-- Start GIVEN DATA --

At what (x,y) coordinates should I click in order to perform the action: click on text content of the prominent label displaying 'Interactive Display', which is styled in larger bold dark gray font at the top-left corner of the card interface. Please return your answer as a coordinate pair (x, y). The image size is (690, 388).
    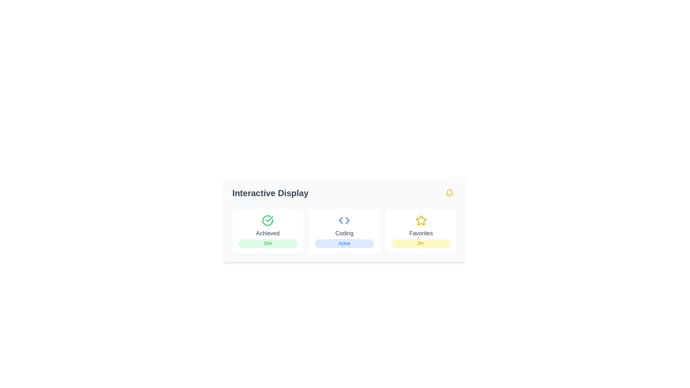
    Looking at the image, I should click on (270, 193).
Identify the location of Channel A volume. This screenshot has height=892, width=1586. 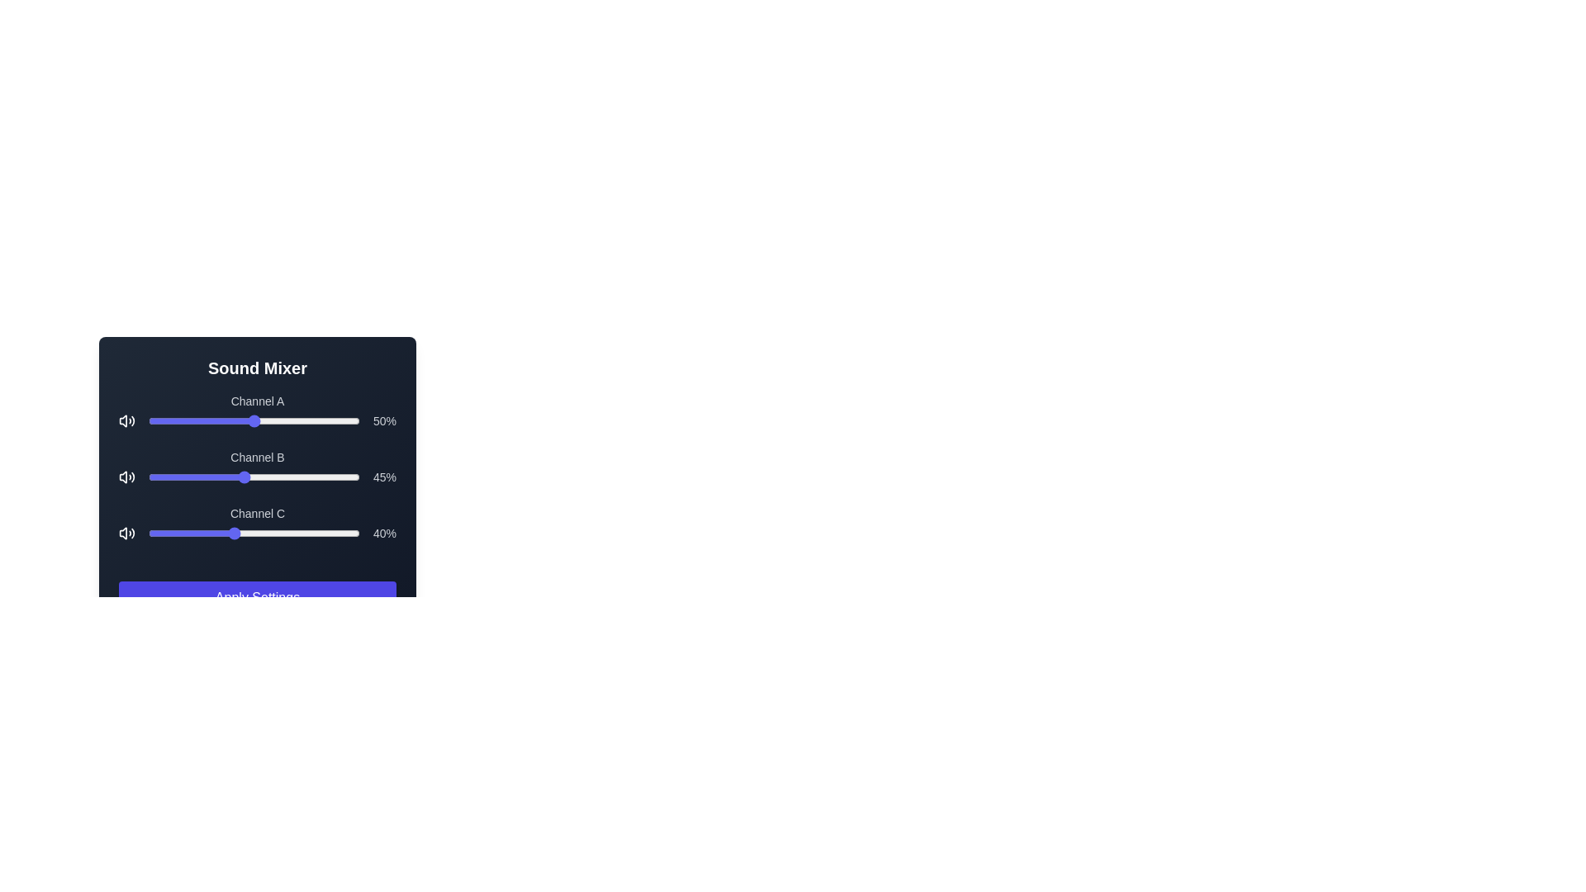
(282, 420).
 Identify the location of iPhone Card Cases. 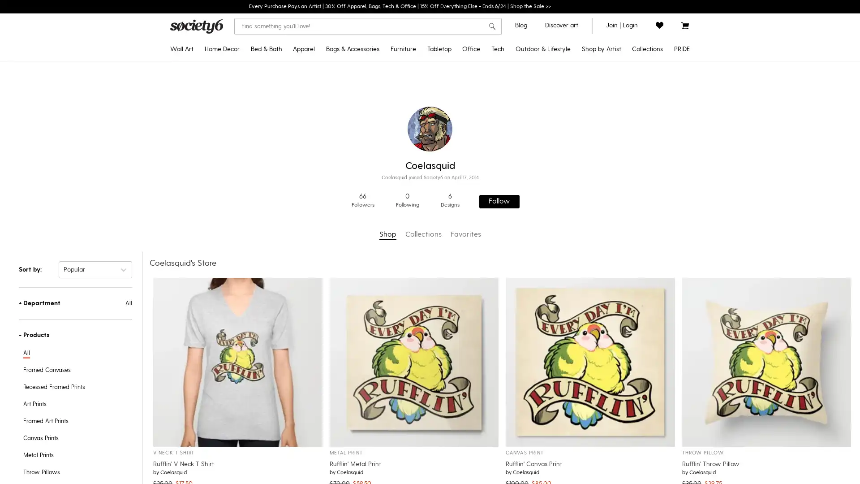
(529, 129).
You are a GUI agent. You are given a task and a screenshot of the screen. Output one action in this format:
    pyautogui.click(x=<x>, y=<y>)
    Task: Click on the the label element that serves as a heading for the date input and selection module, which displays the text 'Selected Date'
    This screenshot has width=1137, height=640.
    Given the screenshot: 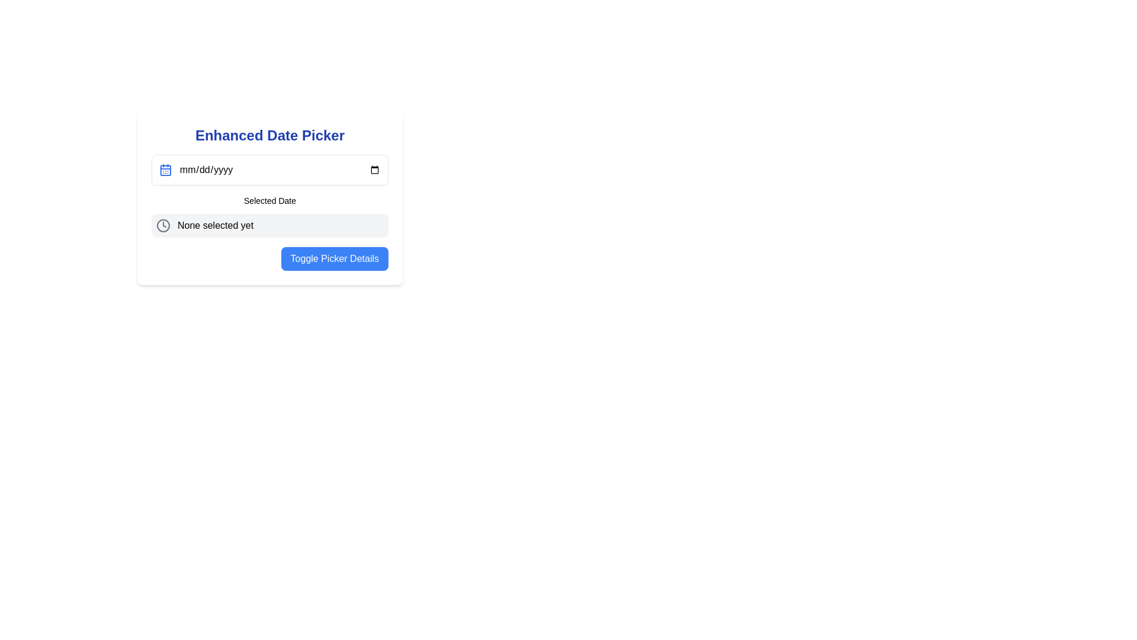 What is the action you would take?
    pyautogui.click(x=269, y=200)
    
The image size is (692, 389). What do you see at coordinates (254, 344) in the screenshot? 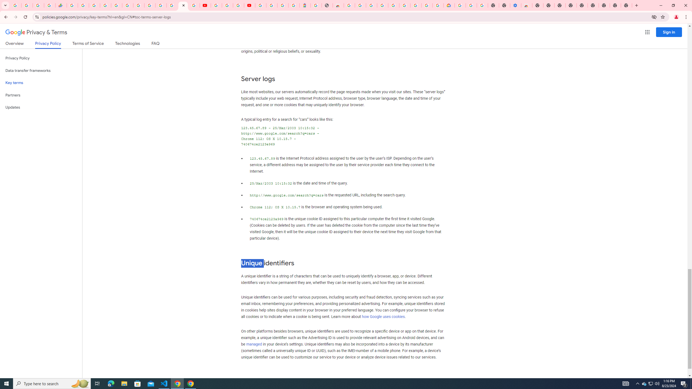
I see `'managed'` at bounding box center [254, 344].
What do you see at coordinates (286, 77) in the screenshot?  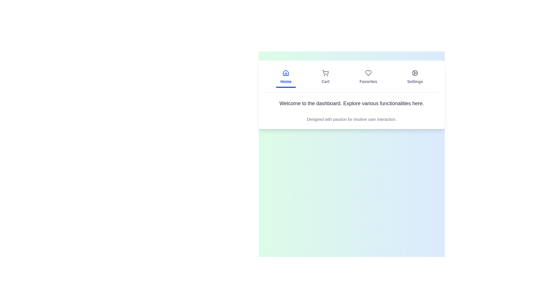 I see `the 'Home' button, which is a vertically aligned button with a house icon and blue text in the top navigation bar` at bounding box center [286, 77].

-- End GIVEN DATA --

Copy out the rows word for word, from the start of the rows through the line that contains "(529, 129).", with both ends included. Leave out the pictures.

At what (x,y) coordinates should I click in order to perform the action: click on text content of the prominent label displaying 'Interactive Display', which is styled in larger bold dark gray font at the top-left corner of the card interface. Please return your answer as a coordinate pair (x, y). The image size is (690, 388).
    Looking at the image, I should click on (270, 193).
Identify the location of Channel A volume. This screenshot has height=892, width=1586. 
(282, 420).
 Identify the location of iPhone Card Cases. 
(529, 129).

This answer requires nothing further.